- From: Corentin Wallez <cwallez@google.com>
- Date: Mon, 11 Dec 2017 18:20:43 -0500
- To: public-gpu <public-gpu@w3.org>
- Message-ID: <CAGdfWNPHJxHV94sPQhT5kcBU8dGHM-oRjPf8M3E=s3R=xaTEBA@mail.gmail.com>
GPU Web 2017-12-06
Chair: Corentin
Scribe: Ken
Location: Google Hangout
Minutes from last meeting
<https://docs.google.com/document/d/12JQDw8gNE2MslMWRcK5sjZ3CsafhzIRZ6RZDyX-8MZk>
TL;DR
-
Status updates
-
Apple: posted a Secure HLSL
<https://github.com/gpuweb/gpuweb/wiki/Secure-HLSL-Explainer> doc
-
Google: posted a UMA buffer mapping doc discussed in this meeting
-
Mozilla: specialization constants in gfx-rs
-
Buffer Mapping and UMA doc
<https://docs.google.com/document/d/1HFzMMvDGHFtTgjNT0j-0SQ1fNU9R7woZ4JuNJdAXBjg/edit#heading=h.1qqspik2b22p>
-
Google proposing alternative 2, a UMA extension
-
Discussion of alternatives to callbacks for synchronization:
promises, or synchounous non-blocking queries.
-
WEBGL_get_buffer_sub_data_async discussions don’t bridge to WebGPU
because the structure of the APIs is different.
-
Should ask ISV input to know what’s most useful to them.
-
Persistently mapped buffer (PMB) is important to applications. The
proposal doesn’t expose them directly
-
Concern that PMBs wouldn’t be device independent.
-
One more discussion of device independence vs. best performance.
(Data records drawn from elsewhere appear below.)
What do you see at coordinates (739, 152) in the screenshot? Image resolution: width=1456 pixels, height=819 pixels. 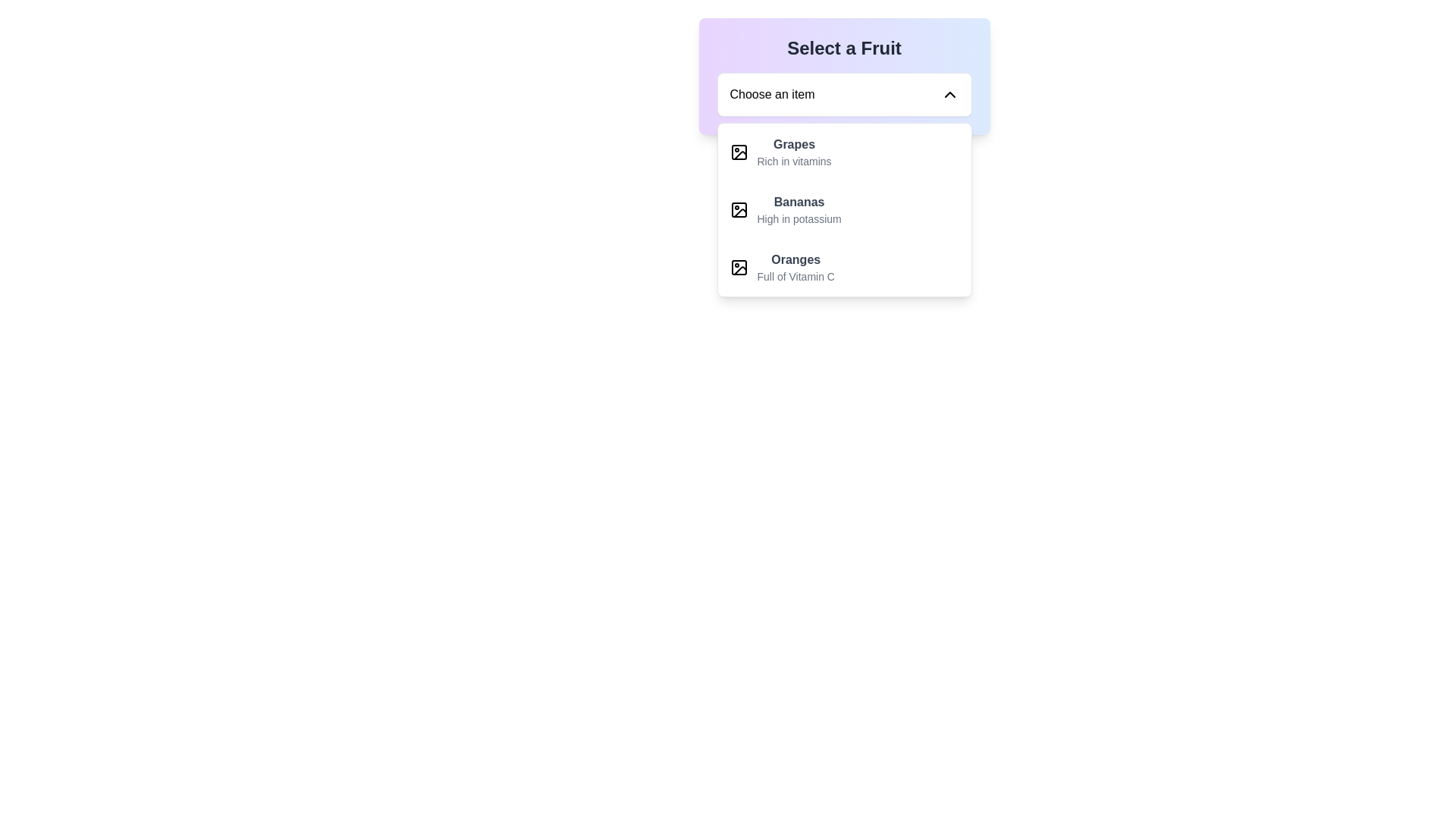 I see `the rectangular background icon for 'Grapes' located in the top-left corner of the dropdown menu` at bounding box center [739, 152].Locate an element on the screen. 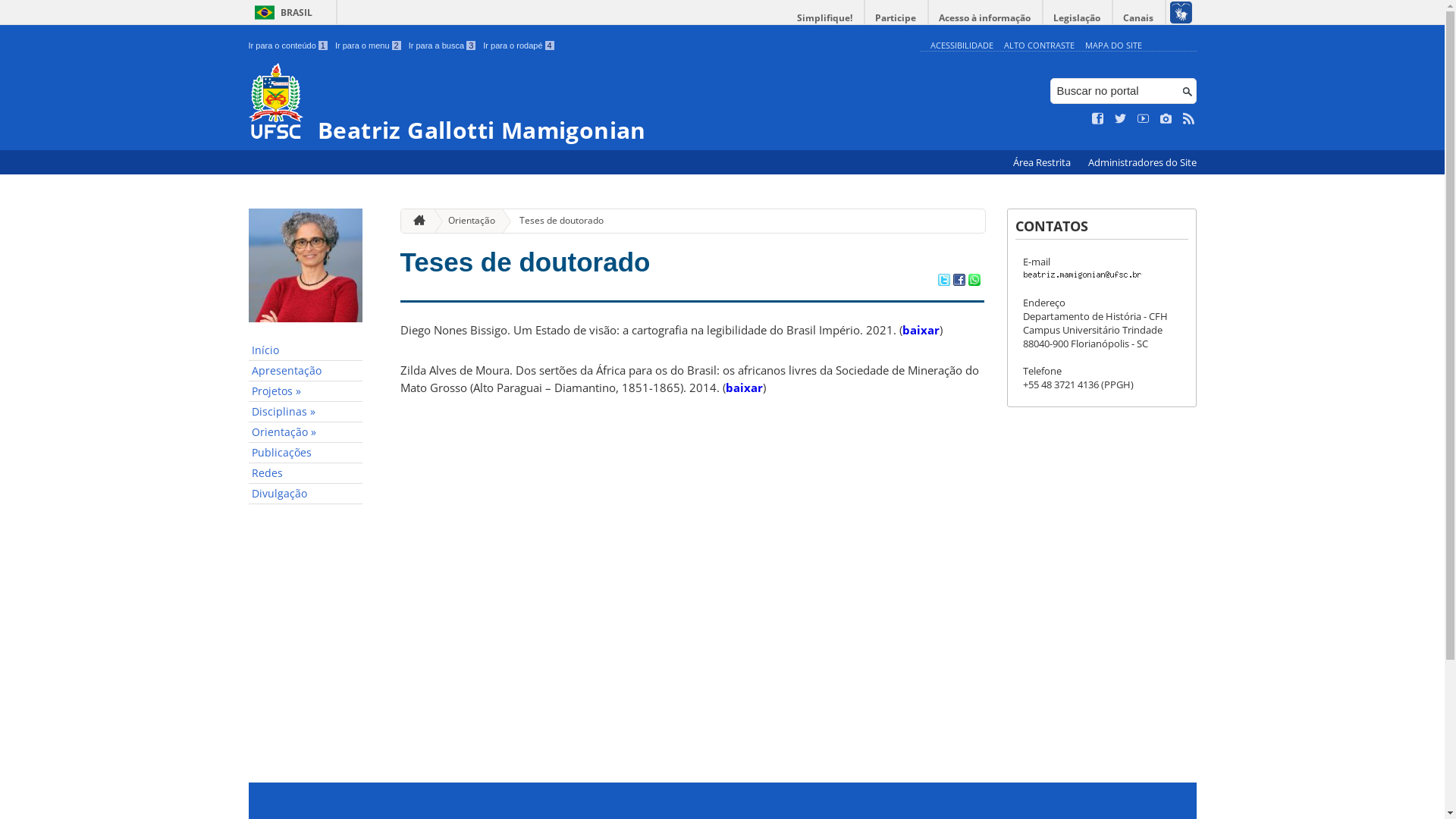  'Administradores do Site' is located at coordinates (1141, 162).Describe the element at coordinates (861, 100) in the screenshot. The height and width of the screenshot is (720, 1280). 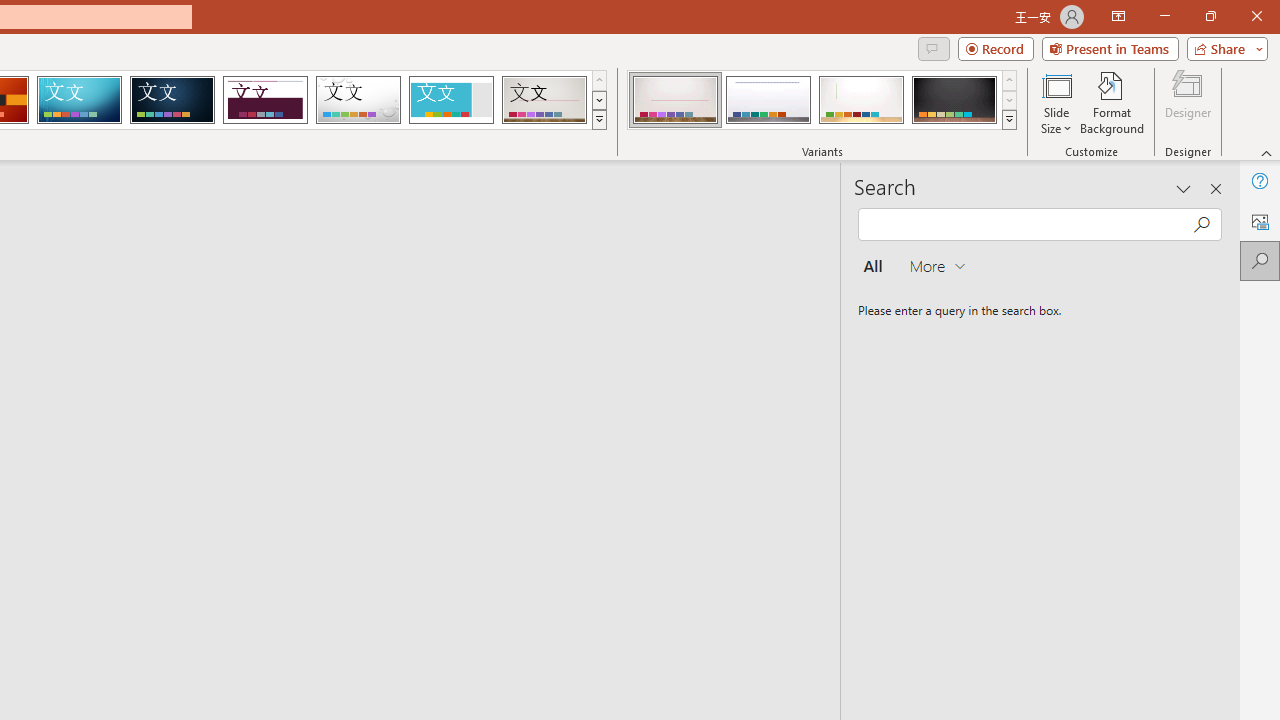
I see `'Gallery Variant 3'` at that location.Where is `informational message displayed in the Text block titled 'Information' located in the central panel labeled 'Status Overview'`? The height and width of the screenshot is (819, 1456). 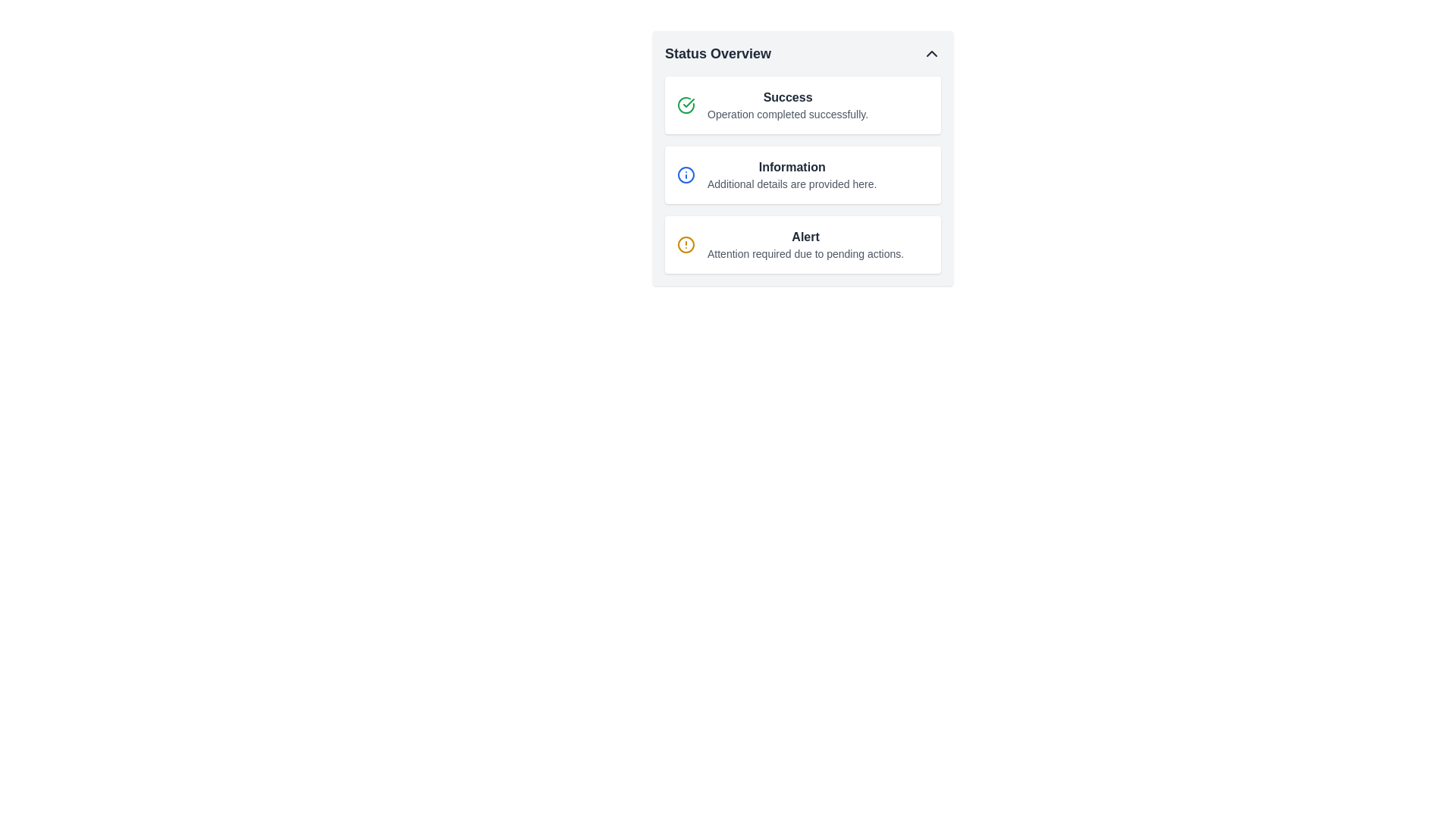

Suggestion we have opt-in device dependent behavior.
-
Do we want to be able to map-write to half a buffer while the
other half is in use?
Tentative agenda
-
Buffer mapping and UMA
-
Agenda for next meeting
Attendance
-
Apple
-
Dean Jackson
-
Myles C. Maxfield
-
Theresa O'Connor
-
Google
-
Corentin Wallez
-
Victor Miura
-
Kai Ninomiya
-
Ken Russell
-
Victor Miura
-
Microsoft
-
Rafael Cintron
-
Mozilla
-
Dzmitry Malyshau
-
Jeff Gilbert
-
Markus Siglreithmaier
-
Yandex
-
Kirill Dmitrenko
-
Elviss Strazdiņš
Buffer mapping and UMA
Google’s buffer mapping doc with UMA alternative
<https://docs.google.com/document/d/1HFzMMvDGHFtTgjNT0j-0SQ1fNU9R7woZ4JuNJdAXBjg/edit#heading=h.1qqspik2b22p>
-
CW: For UMA vs. discrete GPUs:
-
They’re contrary to one another. The thing to be efficient on UMA is
different from discrete GPUs.
-
Want one code path that is efficient on both
-
Most efficient: either have two code paths, or have all resources be
mappable
-
Creation flag whether a resource is mappable or not
-
Either: UMA extension that allows mapping resources, or implicit
staging on the discrete GPU.
-
There was a third alternative: “I want to be able to map this and
maybe it’ll be staged”, but that was strictly inferior.
-
MM: upon reading the 3 options was wondering: seemed all of the
affordances for avoiding CPU-GPU data races had been removed from the UMA
code, is that true?
-
CW: no, it’s the map ext async mechanism that was presented at the
start of the document.
-
It’s a question of what’s allowed on what type of resource
-
Alternative 3: all resources can do anything. On UMA, can say “Map
Write Async”. Get pointer. On UMA, writes directly to resource. Callback
mechanism ensures no data races. On discrete, gives you back a staging
buffer instead. When you unmap, it does a copy.
-
Is it clear this still prevents data races?
-
JG: why are we using async?
-
MM: because the GPU might be using the resource at the time the CPU
wants it
-
CW: in NXT we want to eliminate data races
-
JG: usually have read/write exclusion. Don’t need async for that.
-
CW: yes, we could tell the application that you have to transition to
MAP_READ usage and then wait for resource to be no longer used, then map
synchronously. Would return if can’t guarantee simultaneous use.
-
Then app wouldn’t have to guess when WebGPU thinks it’s safe to write
the resource. That’s why it’s async.
-
JG: callbacks are traditionally tricky to put into an API because you
don’t know what’s on the call stack when the callback’s invoked.
-
MM: we get to design this
-
JG: it’s simpler if you don’t have these things.
-
CW: what about a Promise?
-
JG: same thing, more steps. Seems unnecessary. If you’re writing data
out to the GPU, you WRITE_DISCARD something, write into it, and
send it off
to be committed into the GPU resources. In particular, why make writes
async?
-
TOC: it’s unusual on the web for things to not be async
-
JG: it’s unusual to do low-level graphics APIs on the web
-
CW: there’s also MapWriteSync. Pipeline the write if necessary,
otherwise schedule the write now.
-
To be race-free, need writeback stuff only when it’s in use by the
GPU. How does the app know the resource isn’t in use by the GPU any more?
-
Can have a polling loop. But the callback tells you when it’s ready.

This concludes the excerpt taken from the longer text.